Toda ciudad tiene su propia voz, pero Nueva York tiene muchas: el fragor del tránsito, la premura belicosa con que se mueve la gente, los autos disputando el espacio, la sorpresiva trompeta que gime en cualquier esquina, el grito desesperado de hombres y mujeres que enfermos de soledad, sostienen airados desacuerdos con interlocutores inexistentes. Muchas voces tiene esta ciudad, pero el ruido de fondo con que nos recibe y seguramente nos despedirá, es el del ulular de ambulancias y patrullas.

El gusto de estar aquí, es inseparable del alivio de no estar en mi Distrito Federal, acotada por la pesadilla de los tapabocas y la histeria colectiva que nos provoca la epidemia de políticos imbéciles y corruptos, y la menos nociva, pero epidemia al fin, de la influenza. -Nos van a echar de aquí- le advierto a mi niña después de estornudar varias veces en el restaurant donde cenamos. (Manhatan nos ha recibido con un clima muy hostil).

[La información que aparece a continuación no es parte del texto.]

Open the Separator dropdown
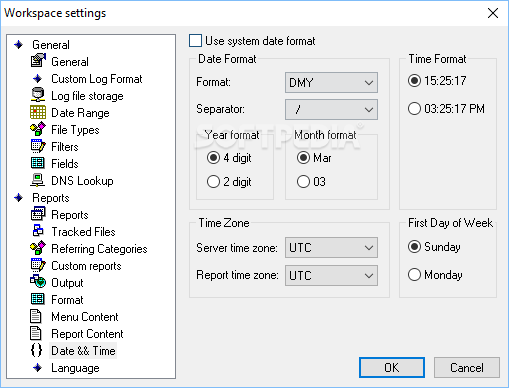The height and width of the screenshot is (388, 509). 331,109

Pero nadie pestañea porque aquí todo el mundo está a lo suyo. Mejor, así podré recargar tranquilamente mis baterías, y asumir una vagancia restauradora que despierte mis sentidos adormecidos por la rutina y el cansancio.

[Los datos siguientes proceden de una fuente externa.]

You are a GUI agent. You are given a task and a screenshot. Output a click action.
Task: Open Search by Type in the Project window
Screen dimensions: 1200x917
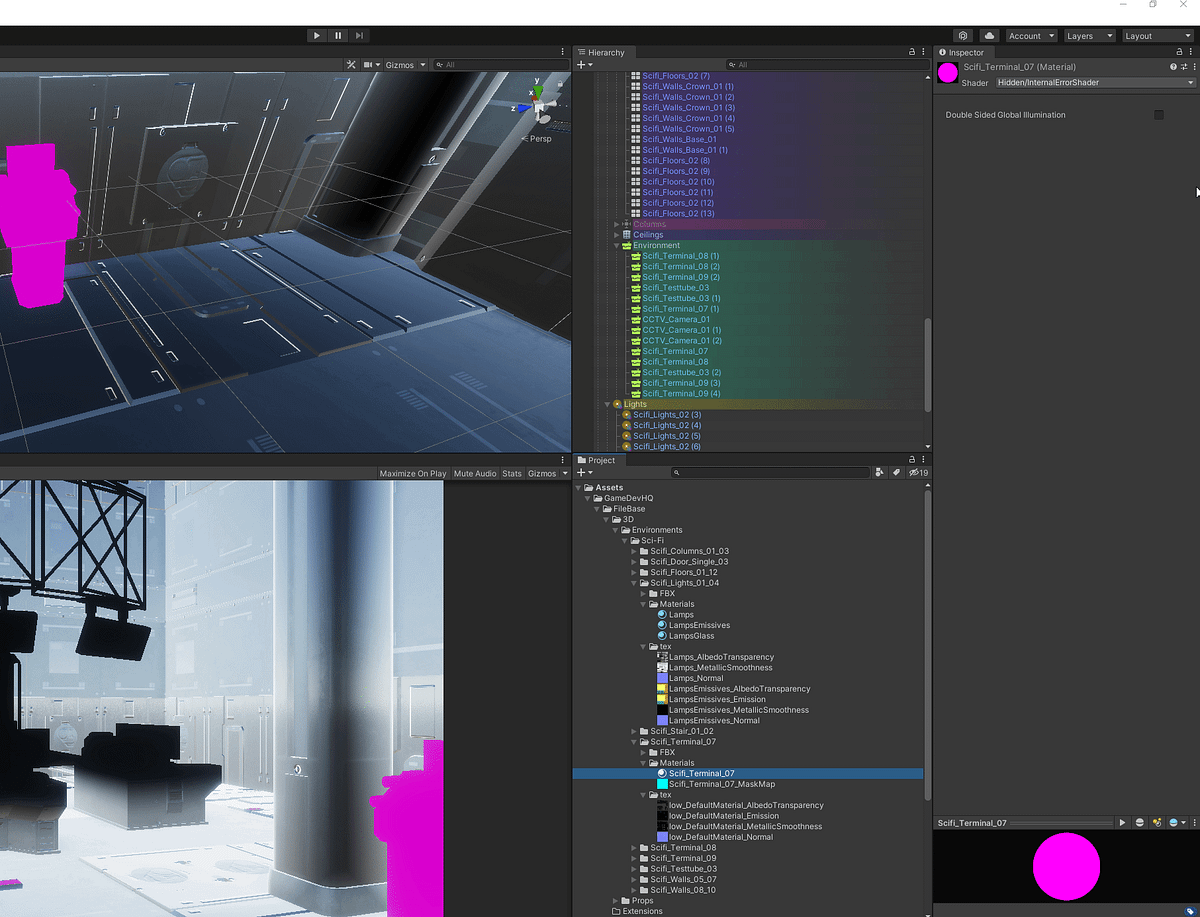pyautogui.click(x=879, y=472)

Situada a una distancia confortable de las cosas: lo que pasa en México me queda muy lejos y lo que ocurre por acá donde sólo estoy transitoriamente, no alcanza a tocar mis terminales nerviosas. De pronto me despierto llena de energía y con una sensación de felicidad recobrada.

Me urge salir a pisar la ciudad y oler a mi paso el aroma de las pizzerías, de los perritos calientes y los pretzels que venden en la calle. Quiero verlo todo, aunque con sólo cuatro días que durará la escapada, lo obligado es elegir. Pero la fuerza centrífuga de la ciudad nos traga, y sin pensarlo ya estamos gozosas trotando en Central Park, donde desde muy temprano todo es movimiento: corredores, patinadores, gimnastas, ciclistas, o simplemente turistas activando sus cámaras digitales. Después de una larga caminata nos arrojamos sobre el primer "Deli" que nos queda al paso, para desayunar unos huevos Benedictinos que por las dimensiones del plato en que los sirven, deben haber pertenecido a un gigantón. Los monumentales sandwuiches de pastrami son otra tentación en la que caemos, mientras con la boca llena criticamos a los gordos.

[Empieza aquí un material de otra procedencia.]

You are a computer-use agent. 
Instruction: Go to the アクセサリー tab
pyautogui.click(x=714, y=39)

Ya me canso de comer y no amanece. Después, estamos en condiciones de hacer un plan de acción. -¿Primero el Metropolitano o el MOMA?-, -yo quiero conocer el nuevo edificio de Apple-, -y yo, oír jazz

El día es melancólico y gris, el aire pesado. Unos gruesos y helados lagrimones me sorprenden. Creí que pasado tanto tiempo, el lugar me dejaría indiferente, pero no es así. Tras el enrejado, las máquinas excavadoras trabajan para devolver la vida a un espacio muerto. Volvimos en Metro a la vida de esta ciudad que navega entre ríos de burbujeante champaña y oscuros charcos de miseria. Frente a una lujosa joyería, una mujer alivia el frío golpeando los pies contra el piso mientras colecta donativos para la Asociación de personas sin hogar. El quiosquero a quien compramos una revista, cuando vamos a pagar nos deja con el dinero en la mano, porque inesperadamente extiende un tapete en la acera; y en posición supina pega la frente al piso y se concentra en su oración. Dejamos la revista en su lugar y nos vamos. ¿Que qué estamos haciendo mi niña y yo en Nueva York? Ni idea.